In [1]:
# %pip install "pyautogen[retrievechat]~=0.2.0b5"

## Set your API Endpoint

The [`config_list_from_json`](https://microsoft.github.io/FLAML/docs/reference/autogen/oai/openai_utils#config_list_from_json) function loads a list of configurations from an environment variable or a json file.


In [2]:
import autogen

config_list = autogen.config_list_from_json(
    env_or_file=".config.local",
    file_location=".",
    filter_dict={
        "model": {
            "gpt-4",
            "gpt4",
            "gpt-4-32k",
            "gpt-4-32k-0314",
            "gpt-35-turbo",
            "gpt-3.5-turbo",
        }
    },
)

assert len(config_list) > 0
config_list[0]['model'] = 'gpt-35-turbo'
print("models to use: ", [config_list[i]["model"] for i in range(len(config_list))])

  from .autonotebook import tqdm as notebook_tqdm


models to use:  ['gpt-35-turbo']


## Construct agents for RetrieveChat

We start by initialzing the `RetrieveAssistantAgent` and `RetrieveUserProxyAgent`. The system message needs to be set to "You are a helpful assistant." for RetrieveAssistantAgent. The detailed instructions are given in the user message.
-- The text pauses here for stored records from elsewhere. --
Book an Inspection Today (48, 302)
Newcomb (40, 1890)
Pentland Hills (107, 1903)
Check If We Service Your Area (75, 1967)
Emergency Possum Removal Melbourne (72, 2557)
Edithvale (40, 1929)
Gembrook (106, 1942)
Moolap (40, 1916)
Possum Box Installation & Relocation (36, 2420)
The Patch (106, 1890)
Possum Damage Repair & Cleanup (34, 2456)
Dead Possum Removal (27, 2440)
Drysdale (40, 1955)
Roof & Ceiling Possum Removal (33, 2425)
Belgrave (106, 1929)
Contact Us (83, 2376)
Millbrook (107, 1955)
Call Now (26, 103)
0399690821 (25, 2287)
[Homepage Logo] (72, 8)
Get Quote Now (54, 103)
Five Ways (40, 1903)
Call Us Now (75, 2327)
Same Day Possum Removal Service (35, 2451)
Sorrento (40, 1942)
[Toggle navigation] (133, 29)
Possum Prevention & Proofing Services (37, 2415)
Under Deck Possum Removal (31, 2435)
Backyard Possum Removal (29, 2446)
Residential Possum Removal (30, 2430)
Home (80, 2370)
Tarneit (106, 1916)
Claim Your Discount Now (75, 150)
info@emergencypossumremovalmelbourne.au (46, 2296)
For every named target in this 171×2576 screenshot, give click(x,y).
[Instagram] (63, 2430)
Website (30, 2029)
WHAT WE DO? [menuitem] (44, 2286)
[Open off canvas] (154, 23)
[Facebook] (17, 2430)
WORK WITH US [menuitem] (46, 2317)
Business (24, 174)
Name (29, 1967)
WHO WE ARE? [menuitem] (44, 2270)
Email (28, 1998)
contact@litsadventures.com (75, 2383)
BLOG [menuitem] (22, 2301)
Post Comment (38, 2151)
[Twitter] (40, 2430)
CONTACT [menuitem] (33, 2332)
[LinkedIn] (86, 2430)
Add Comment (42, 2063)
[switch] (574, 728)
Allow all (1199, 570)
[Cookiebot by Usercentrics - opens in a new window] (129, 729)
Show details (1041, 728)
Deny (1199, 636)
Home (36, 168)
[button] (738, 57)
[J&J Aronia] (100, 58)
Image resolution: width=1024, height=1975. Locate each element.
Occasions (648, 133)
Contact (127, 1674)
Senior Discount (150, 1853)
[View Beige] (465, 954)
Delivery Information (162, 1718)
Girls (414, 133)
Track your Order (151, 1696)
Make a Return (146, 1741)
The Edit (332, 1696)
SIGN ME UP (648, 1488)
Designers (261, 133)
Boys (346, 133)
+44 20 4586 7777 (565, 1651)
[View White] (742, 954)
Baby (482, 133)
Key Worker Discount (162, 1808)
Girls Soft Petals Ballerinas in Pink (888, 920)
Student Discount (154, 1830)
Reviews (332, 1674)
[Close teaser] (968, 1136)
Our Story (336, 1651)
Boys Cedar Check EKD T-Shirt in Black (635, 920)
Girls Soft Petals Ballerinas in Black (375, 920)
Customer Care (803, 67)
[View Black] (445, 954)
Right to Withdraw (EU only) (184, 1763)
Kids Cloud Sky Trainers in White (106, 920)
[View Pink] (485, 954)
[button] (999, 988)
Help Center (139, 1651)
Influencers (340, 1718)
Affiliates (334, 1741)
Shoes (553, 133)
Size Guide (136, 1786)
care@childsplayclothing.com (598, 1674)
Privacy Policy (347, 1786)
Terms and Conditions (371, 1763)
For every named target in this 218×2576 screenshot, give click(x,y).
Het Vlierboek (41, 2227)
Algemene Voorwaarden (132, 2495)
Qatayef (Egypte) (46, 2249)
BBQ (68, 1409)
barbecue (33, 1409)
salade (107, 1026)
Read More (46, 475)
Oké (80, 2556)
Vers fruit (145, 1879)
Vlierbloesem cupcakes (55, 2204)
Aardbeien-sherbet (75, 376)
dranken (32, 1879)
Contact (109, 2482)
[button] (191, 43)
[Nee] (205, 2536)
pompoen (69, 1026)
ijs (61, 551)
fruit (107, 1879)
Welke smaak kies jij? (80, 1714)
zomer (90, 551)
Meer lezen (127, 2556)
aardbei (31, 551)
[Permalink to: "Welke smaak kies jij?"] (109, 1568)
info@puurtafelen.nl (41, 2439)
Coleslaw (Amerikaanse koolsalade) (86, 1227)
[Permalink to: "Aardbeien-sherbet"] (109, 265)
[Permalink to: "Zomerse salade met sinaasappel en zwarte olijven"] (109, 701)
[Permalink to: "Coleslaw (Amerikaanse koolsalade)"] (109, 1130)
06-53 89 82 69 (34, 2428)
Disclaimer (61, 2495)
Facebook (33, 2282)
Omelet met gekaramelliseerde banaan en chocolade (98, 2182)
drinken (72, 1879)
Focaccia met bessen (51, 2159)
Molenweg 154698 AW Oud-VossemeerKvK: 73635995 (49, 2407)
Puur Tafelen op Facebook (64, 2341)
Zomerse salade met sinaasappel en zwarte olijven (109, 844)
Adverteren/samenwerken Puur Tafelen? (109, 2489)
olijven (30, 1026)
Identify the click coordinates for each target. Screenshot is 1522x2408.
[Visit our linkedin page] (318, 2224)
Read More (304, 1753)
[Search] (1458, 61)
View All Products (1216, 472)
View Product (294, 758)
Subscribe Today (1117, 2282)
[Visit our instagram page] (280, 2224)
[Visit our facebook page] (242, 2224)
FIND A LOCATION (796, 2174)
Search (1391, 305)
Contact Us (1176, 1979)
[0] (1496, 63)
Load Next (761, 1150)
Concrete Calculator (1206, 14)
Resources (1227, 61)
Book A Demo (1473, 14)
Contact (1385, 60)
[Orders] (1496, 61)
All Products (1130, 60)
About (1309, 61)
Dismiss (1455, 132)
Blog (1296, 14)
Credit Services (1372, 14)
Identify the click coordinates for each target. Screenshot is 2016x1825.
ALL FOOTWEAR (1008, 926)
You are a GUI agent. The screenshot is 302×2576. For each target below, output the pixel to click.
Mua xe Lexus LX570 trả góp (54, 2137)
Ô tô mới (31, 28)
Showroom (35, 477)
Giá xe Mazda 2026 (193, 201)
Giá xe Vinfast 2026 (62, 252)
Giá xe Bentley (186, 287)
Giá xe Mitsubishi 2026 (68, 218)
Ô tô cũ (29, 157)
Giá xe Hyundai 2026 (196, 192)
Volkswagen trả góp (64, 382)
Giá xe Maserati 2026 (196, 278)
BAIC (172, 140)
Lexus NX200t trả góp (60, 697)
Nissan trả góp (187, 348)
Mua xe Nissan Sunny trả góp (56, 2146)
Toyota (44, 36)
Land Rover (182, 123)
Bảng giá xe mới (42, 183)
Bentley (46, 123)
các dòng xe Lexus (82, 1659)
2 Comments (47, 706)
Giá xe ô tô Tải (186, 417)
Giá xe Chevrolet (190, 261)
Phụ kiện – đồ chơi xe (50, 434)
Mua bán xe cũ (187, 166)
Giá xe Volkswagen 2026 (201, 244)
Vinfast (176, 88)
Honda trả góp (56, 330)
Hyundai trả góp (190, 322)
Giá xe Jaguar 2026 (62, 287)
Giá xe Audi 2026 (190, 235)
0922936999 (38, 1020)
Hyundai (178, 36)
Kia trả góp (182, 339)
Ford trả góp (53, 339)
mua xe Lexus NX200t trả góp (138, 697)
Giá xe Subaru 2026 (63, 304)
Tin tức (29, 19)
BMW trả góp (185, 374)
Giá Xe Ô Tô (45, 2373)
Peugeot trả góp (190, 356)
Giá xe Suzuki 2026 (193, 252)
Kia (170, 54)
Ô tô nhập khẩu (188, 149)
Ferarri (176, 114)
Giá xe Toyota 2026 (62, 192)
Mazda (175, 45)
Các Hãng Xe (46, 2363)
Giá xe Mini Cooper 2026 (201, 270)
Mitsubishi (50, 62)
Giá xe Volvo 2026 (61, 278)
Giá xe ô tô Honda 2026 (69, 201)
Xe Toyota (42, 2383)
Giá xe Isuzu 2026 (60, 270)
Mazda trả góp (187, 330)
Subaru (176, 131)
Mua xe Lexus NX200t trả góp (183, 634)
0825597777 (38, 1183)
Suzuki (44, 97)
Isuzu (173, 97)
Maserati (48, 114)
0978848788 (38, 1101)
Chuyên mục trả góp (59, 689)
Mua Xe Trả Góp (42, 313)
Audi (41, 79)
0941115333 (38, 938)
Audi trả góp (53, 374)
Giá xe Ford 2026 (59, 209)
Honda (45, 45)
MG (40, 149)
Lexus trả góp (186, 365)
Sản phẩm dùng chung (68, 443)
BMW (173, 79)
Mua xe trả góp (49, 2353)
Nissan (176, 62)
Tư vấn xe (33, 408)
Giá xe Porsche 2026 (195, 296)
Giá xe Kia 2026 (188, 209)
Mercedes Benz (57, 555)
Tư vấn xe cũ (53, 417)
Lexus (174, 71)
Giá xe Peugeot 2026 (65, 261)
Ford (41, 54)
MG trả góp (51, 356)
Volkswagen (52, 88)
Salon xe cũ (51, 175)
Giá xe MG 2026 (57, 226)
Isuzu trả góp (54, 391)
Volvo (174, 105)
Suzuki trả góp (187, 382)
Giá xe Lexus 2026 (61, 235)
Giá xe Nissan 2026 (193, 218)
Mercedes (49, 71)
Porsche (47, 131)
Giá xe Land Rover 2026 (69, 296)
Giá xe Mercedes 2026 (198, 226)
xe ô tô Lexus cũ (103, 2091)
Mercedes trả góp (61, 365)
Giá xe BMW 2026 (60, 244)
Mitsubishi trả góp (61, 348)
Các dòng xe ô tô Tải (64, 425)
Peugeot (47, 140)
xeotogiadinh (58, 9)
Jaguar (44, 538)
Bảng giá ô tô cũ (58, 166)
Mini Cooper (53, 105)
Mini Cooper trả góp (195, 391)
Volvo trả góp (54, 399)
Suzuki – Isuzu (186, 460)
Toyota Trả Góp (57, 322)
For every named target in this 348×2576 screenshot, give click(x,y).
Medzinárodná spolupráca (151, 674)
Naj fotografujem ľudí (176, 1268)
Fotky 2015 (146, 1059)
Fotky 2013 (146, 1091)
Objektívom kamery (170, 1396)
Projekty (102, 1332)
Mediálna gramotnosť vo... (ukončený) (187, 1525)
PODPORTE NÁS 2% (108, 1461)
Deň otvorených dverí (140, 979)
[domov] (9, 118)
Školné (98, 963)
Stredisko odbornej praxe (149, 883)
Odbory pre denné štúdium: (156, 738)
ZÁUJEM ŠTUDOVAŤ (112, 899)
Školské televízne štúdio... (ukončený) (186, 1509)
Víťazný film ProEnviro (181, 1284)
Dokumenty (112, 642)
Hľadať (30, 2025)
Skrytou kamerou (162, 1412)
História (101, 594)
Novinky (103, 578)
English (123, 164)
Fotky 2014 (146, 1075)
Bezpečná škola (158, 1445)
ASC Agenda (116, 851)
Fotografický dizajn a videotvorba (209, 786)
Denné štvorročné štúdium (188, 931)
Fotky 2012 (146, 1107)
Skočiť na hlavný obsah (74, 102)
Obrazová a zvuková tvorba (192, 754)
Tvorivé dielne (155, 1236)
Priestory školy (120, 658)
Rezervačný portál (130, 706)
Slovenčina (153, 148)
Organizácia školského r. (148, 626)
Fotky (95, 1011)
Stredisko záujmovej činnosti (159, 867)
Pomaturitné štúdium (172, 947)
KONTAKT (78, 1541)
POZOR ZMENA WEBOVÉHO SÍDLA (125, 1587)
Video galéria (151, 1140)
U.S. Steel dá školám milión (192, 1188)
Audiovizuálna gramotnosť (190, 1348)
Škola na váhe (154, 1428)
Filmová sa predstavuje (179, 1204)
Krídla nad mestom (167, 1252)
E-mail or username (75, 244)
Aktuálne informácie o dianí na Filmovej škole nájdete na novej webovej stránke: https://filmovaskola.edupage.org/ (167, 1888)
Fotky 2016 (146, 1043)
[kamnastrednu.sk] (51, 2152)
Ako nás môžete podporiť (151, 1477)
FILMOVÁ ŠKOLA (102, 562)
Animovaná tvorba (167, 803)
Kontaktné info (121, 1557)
Later we will use the `RetrieveUserProxyAgent.generate_init_prompt` to combine the instructions and a math problem for an initial prompt to be sent to the LLM assistant.

In [1]:
import nltk
from nltk.corpus import words
import random

nltk.download('words')
random.seed(42)
def generate_random_word():
    # Get the list of English words from the nltk corpus
    word_list = words.words()

    # Choose a random word from the list
    random_word = random.choice(word_list)

    return random_word


def random_variation(question):
    # Split the question into words
    words = question.split()

    # Randomly select a word to modify
    index_to_modify = random.randint(0, len(words) - 1)

    # Generate a random modification (you can customize this part)
    modification_options = ['add', 'remove', 'replace']
    modification = random.choice(modification_options)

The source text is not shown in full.